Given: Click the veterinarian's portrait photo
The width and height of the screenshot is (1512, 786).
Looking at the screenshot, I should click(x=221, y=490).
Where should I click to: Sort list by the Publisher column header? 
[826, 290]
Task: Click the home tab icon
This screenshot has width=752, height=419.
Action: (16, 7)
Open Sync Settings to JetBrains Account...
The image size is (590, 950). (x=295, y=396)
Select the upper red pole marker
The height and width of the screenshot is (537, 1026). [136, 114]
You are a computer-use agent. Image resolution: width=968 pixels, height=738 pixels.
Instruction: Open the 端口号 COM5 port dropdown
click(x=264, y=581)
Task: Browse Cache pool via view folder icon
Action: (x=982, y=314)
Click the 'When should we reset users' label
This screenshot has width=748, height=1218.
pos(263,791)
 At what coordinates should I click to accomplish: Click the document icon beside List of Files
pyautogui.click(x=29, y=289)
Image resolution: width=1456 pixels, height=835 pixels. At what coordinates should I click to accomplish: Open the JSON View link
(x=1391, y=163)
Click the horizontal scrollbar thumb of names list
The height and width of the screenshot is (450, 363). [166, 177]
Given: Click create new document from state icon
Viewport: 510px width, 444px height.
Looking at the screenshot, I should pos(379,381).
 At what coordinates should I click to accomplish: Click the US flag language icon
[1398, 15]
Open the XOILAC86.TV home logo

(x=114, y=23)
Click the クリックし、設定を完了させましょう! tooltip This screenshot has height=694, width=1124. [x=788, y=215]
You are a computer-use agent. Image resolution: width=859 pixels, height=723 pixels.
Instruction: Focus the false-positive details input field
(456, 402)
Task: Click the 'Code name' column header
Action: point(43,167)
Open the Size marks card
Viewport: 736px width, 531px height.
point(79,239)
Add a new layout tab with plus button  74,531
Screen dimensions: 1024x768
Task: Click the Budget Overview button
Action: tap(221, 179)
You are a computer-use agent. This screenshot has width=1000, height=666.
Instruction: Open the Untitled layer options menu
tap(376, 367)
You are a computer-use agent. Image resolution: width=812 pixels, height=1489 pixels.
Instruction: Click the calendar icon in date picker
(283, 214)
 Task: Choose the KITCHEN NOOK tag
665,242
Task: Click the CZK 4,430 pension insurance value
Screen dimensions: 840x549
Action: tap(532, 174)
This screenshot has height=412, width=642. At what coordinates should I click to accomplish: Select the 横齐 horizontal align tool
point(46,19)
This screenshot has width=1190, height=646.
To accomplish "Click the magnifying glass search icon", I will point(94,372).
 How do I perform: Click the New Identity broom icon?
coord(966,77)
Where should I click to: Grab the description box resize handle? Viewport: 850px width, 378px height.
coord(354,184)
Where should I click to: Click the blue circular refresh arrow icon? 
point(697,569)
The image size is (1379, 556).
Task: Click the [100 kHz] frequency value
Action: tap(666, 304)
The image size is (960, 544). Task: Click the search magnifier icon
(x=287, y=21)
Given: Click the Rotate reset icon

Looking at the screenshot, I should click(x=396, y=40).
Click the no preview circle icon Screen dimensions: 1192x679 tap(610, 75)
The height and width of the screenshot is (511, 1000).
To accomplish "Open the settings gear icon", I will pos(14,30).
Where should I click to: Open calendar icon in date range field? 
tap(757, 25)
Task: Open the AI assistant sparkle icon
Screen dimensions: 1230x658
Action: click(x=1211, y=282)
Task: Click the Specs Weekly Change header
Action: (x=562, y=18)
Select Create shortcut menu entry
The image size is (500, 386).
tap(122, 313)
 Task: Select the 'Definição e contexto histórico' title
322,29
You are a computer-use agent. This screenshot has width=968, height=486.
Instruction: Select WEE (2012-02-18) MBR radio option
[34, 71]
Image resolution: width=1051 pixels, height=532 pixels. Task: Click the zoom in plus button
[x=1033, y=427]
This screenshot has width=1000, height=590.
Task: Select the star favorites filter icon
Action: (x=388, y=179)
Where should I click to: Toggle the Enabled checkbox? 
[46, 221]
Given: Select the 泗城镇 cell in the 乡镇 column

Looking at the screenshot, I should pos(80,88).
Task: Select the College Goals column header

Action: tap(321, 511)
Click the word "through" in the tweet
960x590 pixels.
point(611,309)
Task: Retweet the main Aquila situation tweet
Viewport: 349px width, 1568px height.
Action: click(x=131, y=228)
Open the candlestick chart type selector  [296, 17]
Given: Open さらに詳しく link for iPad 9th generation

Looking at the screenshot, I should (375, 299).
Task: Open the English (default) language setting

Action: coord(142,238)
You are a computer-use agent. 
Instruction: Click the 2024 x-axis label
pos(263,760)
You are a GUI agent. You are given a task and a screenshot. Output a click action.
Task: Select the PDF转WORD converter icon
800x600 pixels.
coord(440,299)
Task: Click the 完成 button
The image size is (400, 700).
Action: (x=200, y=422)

════════════════

Please reproduce, exactly as written, the lines of the records from the first line through the one containing "Click the クリックし、設定を完了させましょう!".

Given: Click the veterinarian's portrait photo
The width and height of the screenshot is (1512, 786).
Looking at the screenshot, I should click(x=221, y=490).
Where should I click to: Sort list by the Publisher column header? 
[826, 290]
Task: Click the home tab icon
This screenshot has width=752, height=419.
Action: (16, 7)
Open Sync Settings to JetBrains Account...
The image size is (590, 950). (x=295, y=396)
Select the upper red pole marker
The height and width of the screenshot is (537, 1026). [136, 114]
You are a computer-use agent. Image resolution: width=968 pixels, height=738 pixels.
Instruction: Open the 端口号 COM5 port dropdown
click(x=264, y=581)
Task: Browse Cache pool via view folder icon
Action: (x=982, y=314)
Click the 'When should we reset users' label
This screenshot has width=748, height=1218.
pos(263,791)
 At what coordinates should I click to accomplish: Click the document icon beside List of Files
pyautogui.click(x=29, y=289)
Image resolution: width=1456 pixels, height=835 pixels. At what coordinates should I click to accomplish: Open the JSON View link
(x=1391, y=163)
Click the horizontal scrollbar thumb of names list
The height and width of the screenshot is (450, 363). [166, 177]
Given: Click create new document from state icon
Viewport: 510px width, 444px height.
Looking at the screenshot, I should pos(379,381).
 At what coordinates should I click to accomplish: Click the US flag language icon
[1398, 15]
Open the XOILAC86.TV home logo

(x=114, y=23)
Click the クリックし、設定を完了させましょう! tooltip This screenshot has height=694, width=1124. [x=788, y=215]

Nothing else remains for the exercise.